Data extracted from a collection
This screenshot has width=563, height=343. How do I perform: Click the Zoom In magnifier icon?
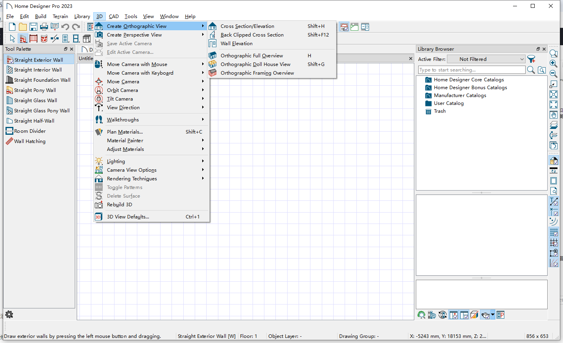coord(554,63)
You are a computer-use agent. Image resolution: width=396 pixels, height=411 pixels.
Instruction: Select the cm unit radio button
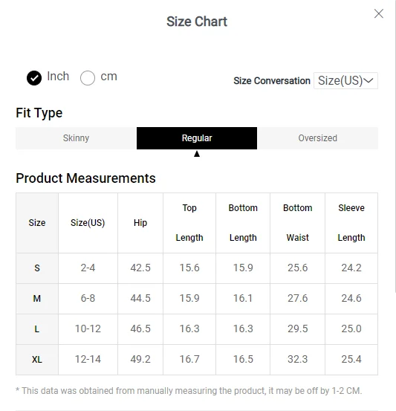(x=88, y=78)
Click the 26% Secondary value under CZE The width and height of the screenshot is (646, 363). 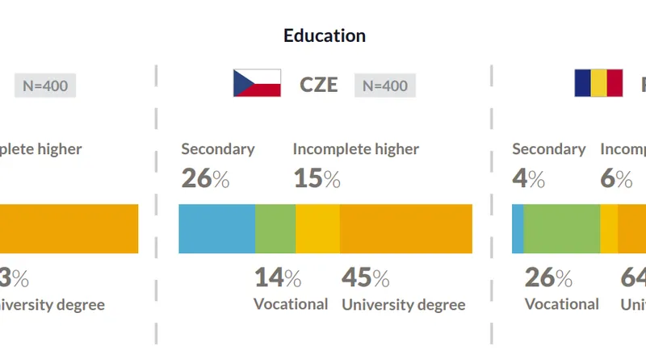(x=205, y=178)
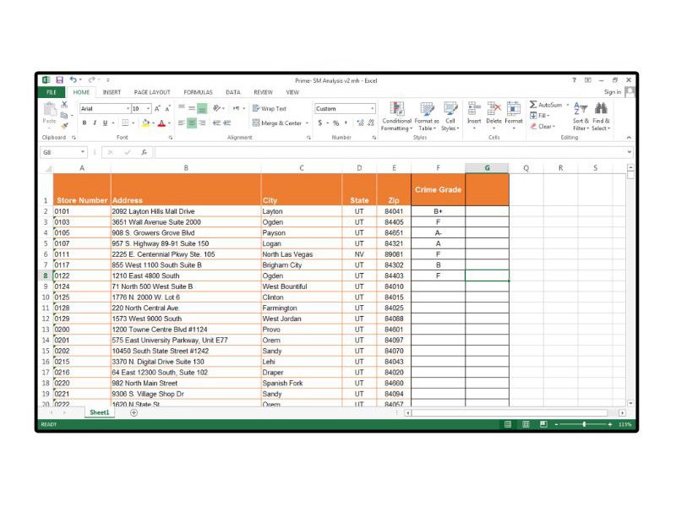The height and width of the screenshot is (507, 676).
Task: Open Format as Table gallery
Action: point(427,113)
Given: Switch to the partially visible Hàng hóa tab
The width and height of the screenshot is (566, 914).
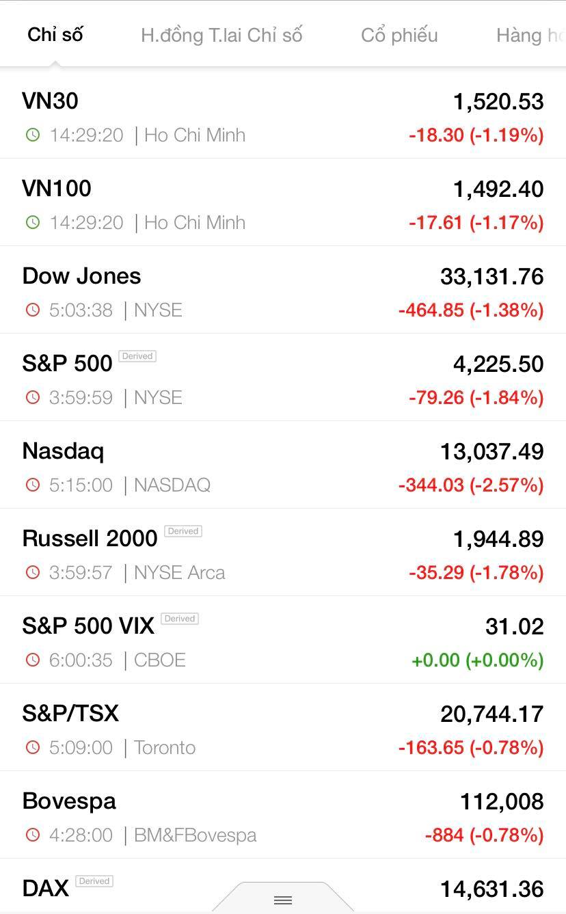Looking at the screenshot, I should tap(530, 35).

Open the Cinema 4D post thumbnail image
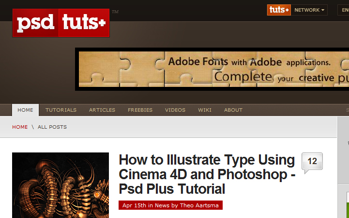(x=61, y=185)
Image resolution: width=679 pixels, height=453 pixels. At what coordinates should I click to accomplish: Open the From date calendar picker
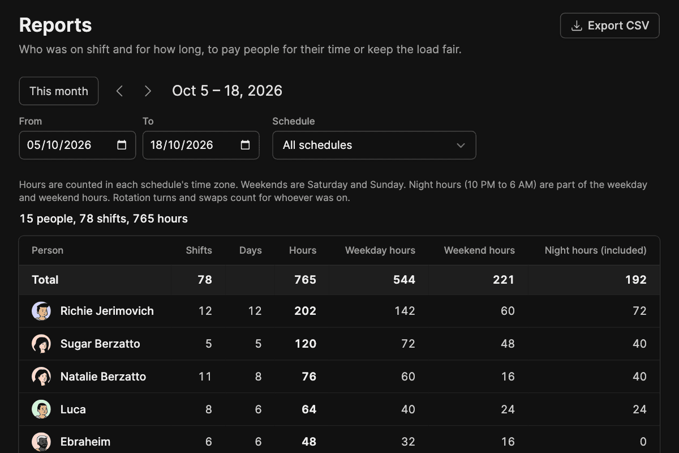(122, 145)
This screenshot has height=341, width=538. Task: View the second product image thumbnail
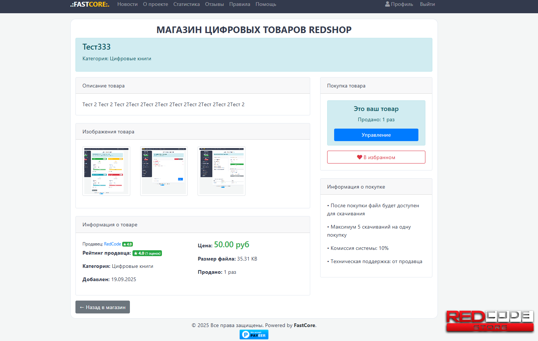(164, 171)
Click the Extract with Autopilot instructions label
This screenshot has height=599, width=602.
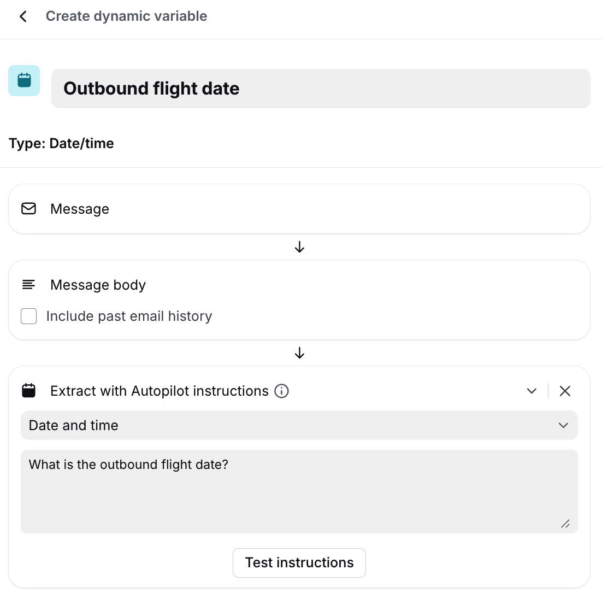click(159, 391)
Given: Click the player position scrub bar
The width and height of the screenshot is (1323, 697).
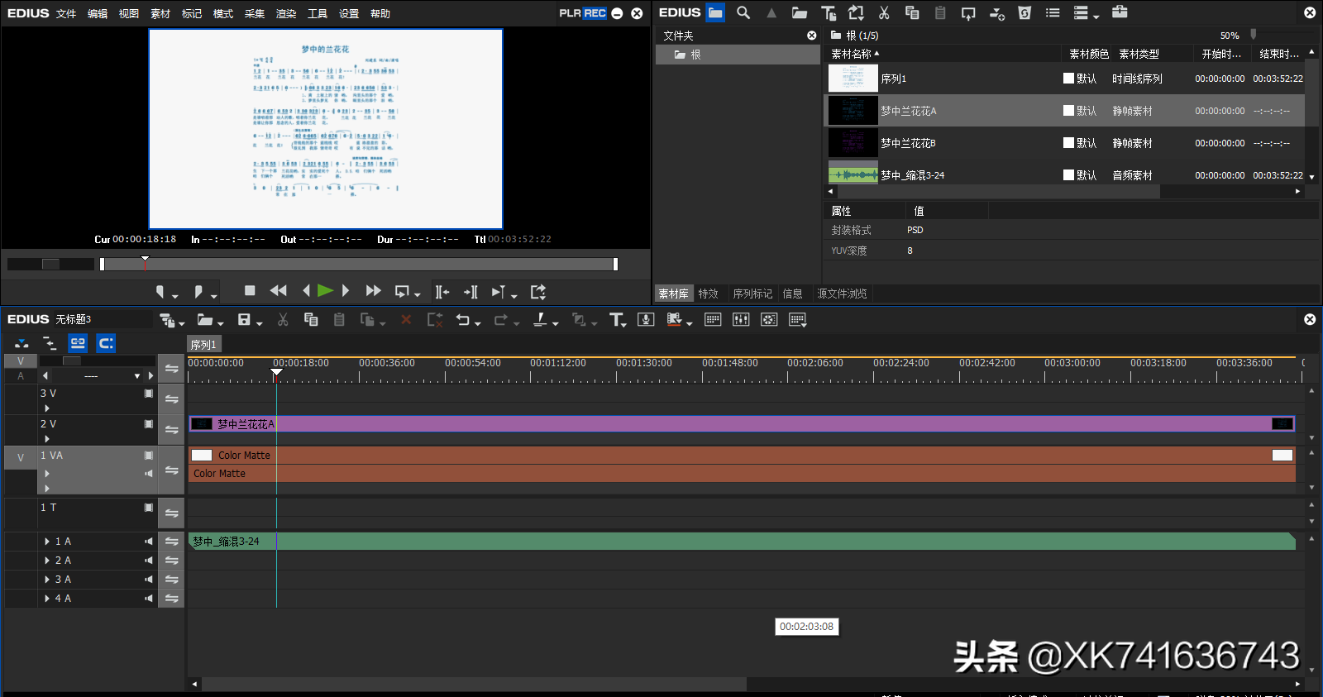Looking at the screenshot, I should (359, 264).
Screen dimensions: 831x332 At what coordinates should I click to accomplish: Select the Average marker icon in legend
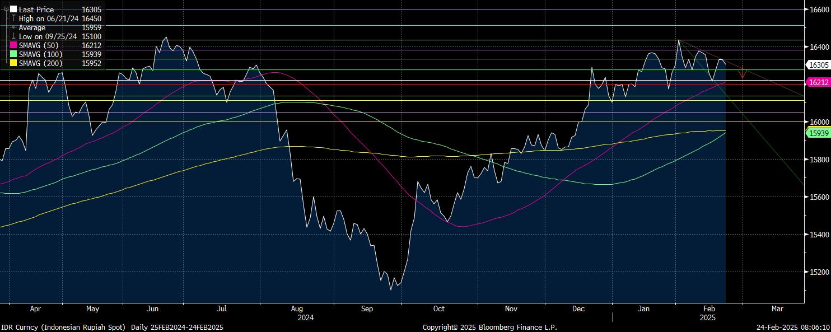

### Work instructions
Among the lines above, show every one that contains the string "Given".

### Solved exercise
Given: Switch to the partially visible Hàng hóa tab
Given: Click the player position scrub bar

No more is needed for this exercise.